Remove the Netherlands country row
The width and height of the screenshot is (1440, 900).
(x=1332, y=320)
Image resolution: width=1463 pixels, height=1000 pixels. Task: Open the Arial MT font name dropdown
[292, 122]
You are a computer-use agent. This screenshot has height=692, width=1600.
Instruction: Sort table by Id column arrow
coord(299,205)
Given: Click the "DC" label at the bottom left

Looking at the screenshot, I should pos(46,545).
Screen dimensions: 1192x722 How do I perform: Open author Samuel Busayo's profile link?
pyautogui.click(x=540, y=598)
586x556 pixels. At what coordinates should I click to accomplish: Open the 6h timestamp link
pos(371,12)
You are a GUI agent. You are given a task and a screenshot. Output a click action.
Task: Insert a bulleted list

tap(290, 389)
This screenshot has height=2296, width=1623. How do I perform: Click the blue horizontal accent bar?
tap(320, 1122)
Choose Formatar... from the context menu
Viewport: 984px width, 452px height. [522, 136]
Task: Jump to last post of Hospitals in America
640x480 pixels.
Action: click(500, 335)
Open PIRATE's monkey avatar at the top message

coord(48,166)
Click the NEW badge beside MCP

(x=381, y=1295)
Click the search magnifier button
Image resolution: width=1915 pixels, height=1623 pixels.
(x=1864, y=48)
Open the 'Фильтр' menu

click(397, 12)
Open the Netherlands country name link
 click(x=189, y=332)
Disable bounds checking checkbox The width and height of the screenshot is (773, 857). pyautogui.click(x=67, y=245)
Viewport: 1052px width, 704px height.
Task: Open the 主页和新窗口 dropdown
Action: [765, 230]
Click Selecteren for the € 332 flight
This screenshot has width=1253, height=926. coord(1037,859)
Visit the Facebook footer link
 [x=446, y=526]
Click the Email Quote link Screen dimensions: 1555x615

========================

*Instructions to follow*. Show every line of the material that includes the string "agent".

*Answer to the problem*.
You are a computer-use agent. This screenshot has height=692, width=1600.
You are a GUI agent. You are given a task and a screenshot. Output a click action.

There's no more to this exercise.